I follow
aramatheydidnt over on my personal journal, mostly because I am a fan of J-Pop (though these days I mostly listen to K-Pop, but since there's a crossover in the two countries my fave bands like Kara and Girls' Generation get mentioned from time to time), and while most of the time I don't pay too much attention to the posts outside of the PVs that are posted, this post made me think:
Is Hollywood 'whitewashing' Asian roles? While I have never been particularly vocal about my love for the series here, probably because I don't watch it often enough, there is a live action version of Cowboy Bebop which is supposedly being done with Keanu Reeves as the lead. This one I object to more in that it's Keanu freaking Reeves trying to play Spike Spiegal, and nothing will convince me that he can do the role justice. But that was the first time I encountered the idea of an anime I liked being whitewashed. Now, you might argue that Spike and Jet and Faye and Ed may or may not be Japanese, considering the events of the series. Okay, you can make a good case for it; they all have Western names, and Faye and Ed in particular have very light skintones in the manga. So with this particular movie, if the cast was more white than Asian, I wouldn't be as upset.
But then I heard Warner Brothers is doing a live action version of Bleach, and here is where I'm terrified of whitewashing. There is absolutely nothing about the structure in Bleach that could be adapted to an American set of character without having to do major rewriting. The concept of shinigami does not exist in the Western world; most of the Western world is predominately Christian, making them monotheistic, and so the idea of death gods is foreign except in the belief of a Grim Reaper. But a group of death gods who form an army, and the idea of Soul Society as a whole? In Western culture, particularly in America, there is no comparison.
So what could be kept? Well, you can keep the ghosts, and the basic idea of Hollows (ghosts who simply do not move on and mutate), and a high schooler who can see them and has to fight them to keep his hometown safe. And possibly you could keep Rukia, if you equate her as a singular Grim Reaper and ignore the fact that she comes from an entire society of them. But you'd need a villain, and a two hour long movie of watching Ichigo fight Hollows is...well, boring. I hate to say it (and when I say hate I mean hate), but you need Aizen. Which means you need to explain that there's more than one of the Grim Reapers, and that flies in the face of American stories. And it just won't work.
Plus, there's a lot about Bleach outside of the shinigmai structure that is uniquely Japanese. Ichigo having orange hair wouldn't automatically brand him a punk here. Hell, I have reddish-purple hair right now that is obviously not my natural color and I'm not branded a punk. In most places in the United States it's considered normal for kids to have strange colored hair, and strawberry-blonde really isn't that unusual. Various cultural norms and things are simply not the same, such as the differing use of honorifics between the characters (for example, Ichigo calling most of his friends by their last names and most of the Soul Society residents by their first could be explained, but how do you deal with the way that Ishida uses honorifics for everyone except Ichigo and his father?), and it would be lost in translation.

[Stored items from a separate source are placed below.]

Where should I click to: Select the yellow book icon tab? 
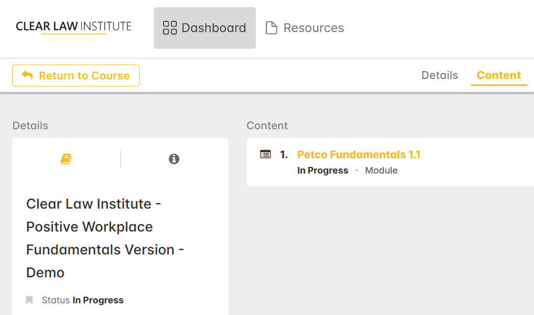coord(66,159)
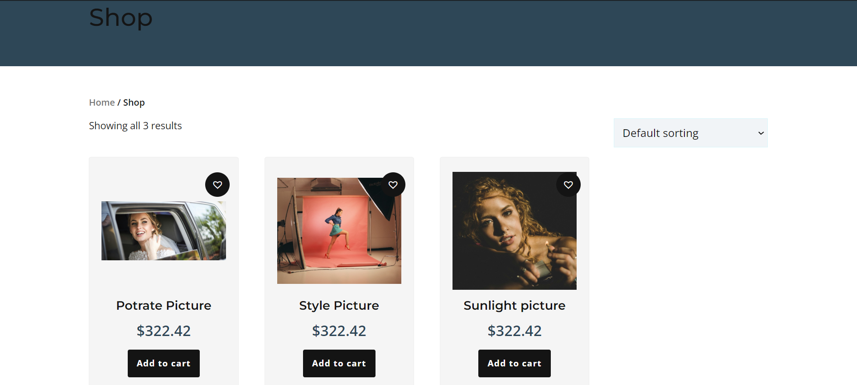857x385 pixels.
Task: Click the current Shop breadcrumb item
Action: [134, 102]
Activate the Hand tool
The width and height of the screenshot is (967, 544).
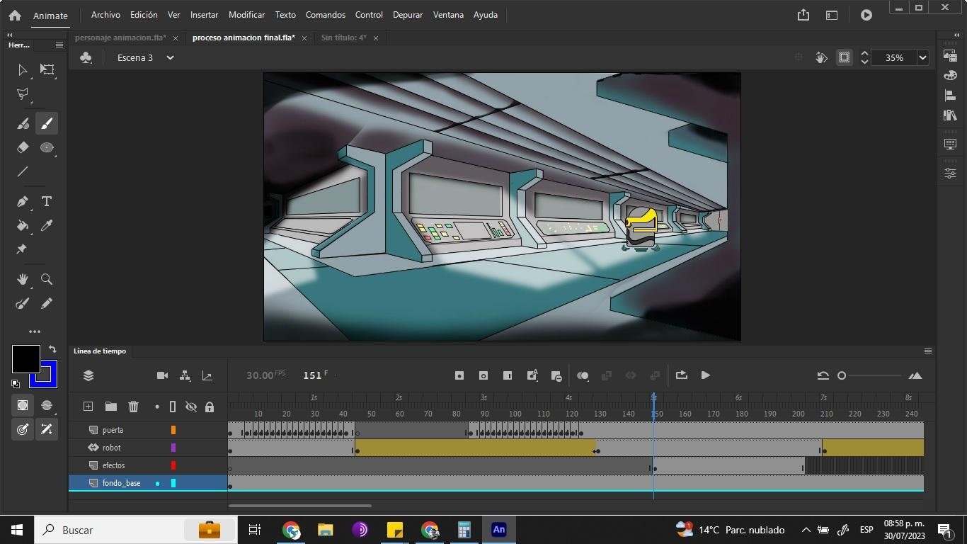point(23,279)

I have mixed feelings about their being a live action version of Bleach being made by anyone except the Japanese, to be honest. I'd much rather pay more and go see the movie with a Japanese cast in Japanese with English subtitles than watch an American company butcher yet another great Japanese idea by turning all the characters white and Americanizing it, but if the story idea is compelling and the cast makes some sense I might download it to watch at home before seeing about spending any money on it. Why can't Hollywood just leave well enough alone? There's no point in whitewashing because then you piss off a good majority of the fanbase?

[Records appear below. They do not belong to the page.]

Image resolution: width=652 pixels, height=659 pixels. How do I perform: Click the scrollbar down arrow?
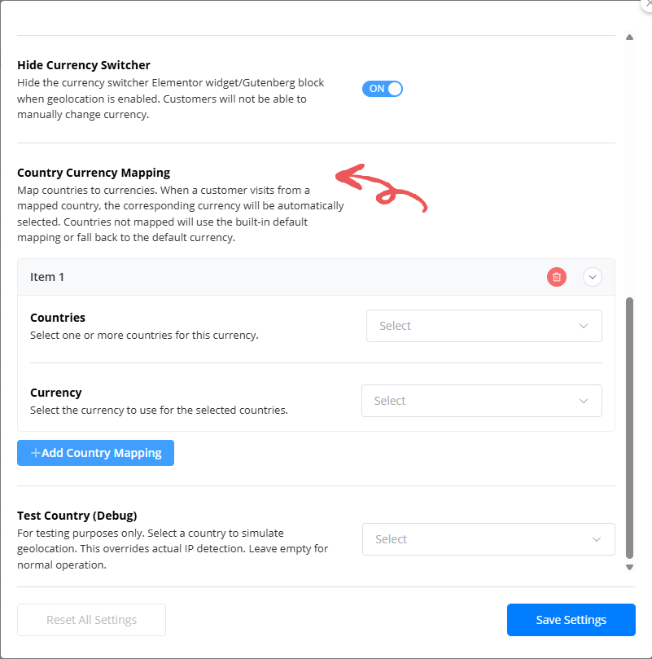coord(629,567)
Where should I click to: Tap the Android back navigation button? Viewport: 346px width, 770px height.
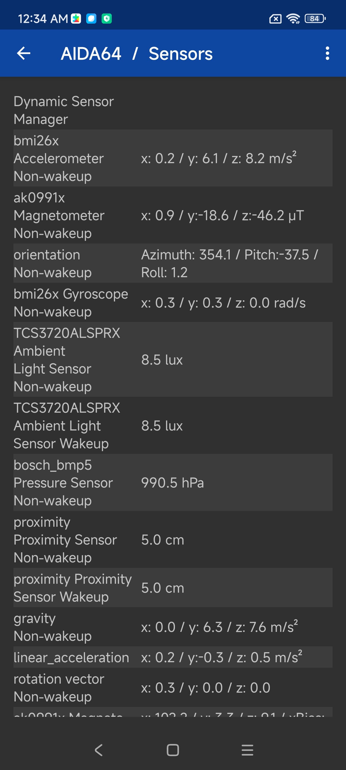pos(99,750)
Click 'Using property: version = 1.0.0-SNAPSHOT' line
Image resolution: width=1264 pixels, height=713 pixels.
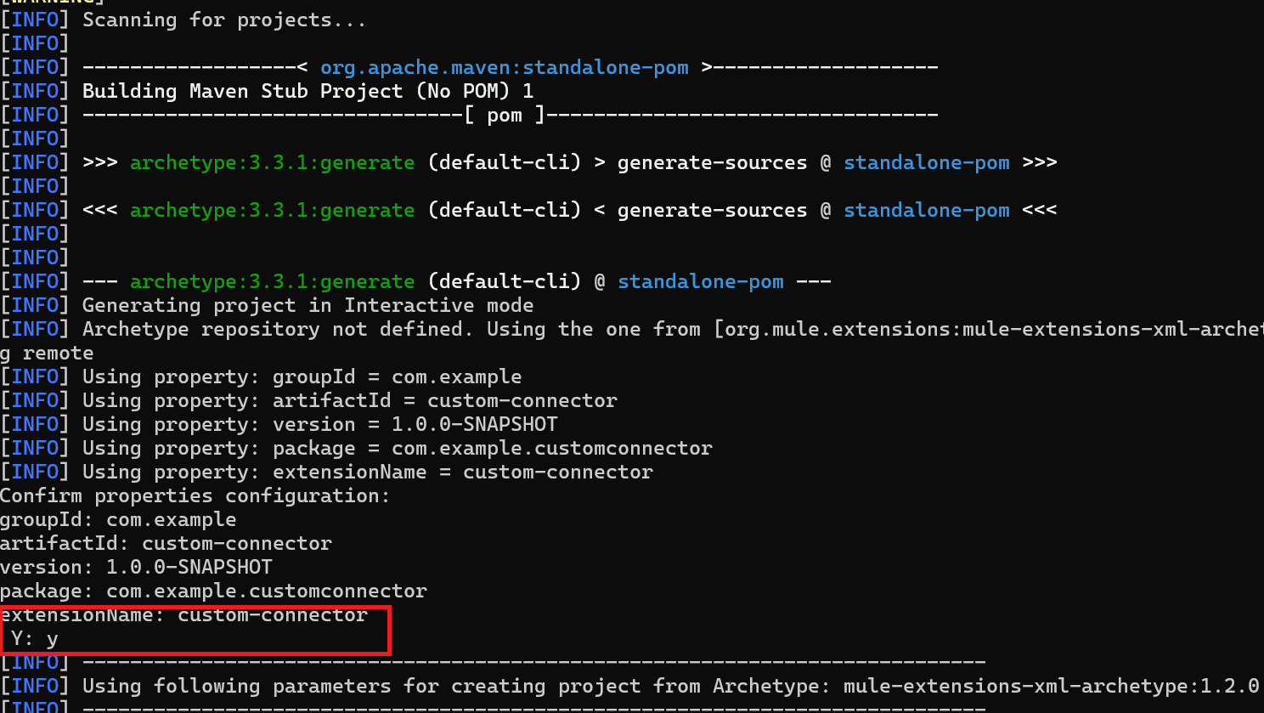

I recently heard they're also considering making a live action Ghost in the Shell, and when I heard some of the names being cast (for example, Ryan Reynolds as Togusa and Kate Bekinsale as The Major) I wanted to scream. As was pointed out many times in the comments to the post, there are no Western actresses around that could conceivably pull off The Major, but I bet there are a few Japanese ones who could. And making it set in America would completely undermine the series. Just leave it alone, Hollywood, or let the Japanese do it. I don't trust Hollywood to not take these three animes and ruin them forever in the Western public's eyes. I rue the day where I write Bleach fanfic and get the comment "Why does X act like this? He/She didn't act that way in the movie!" I may stop writing fanfic if the fan dumb ever gets that bad.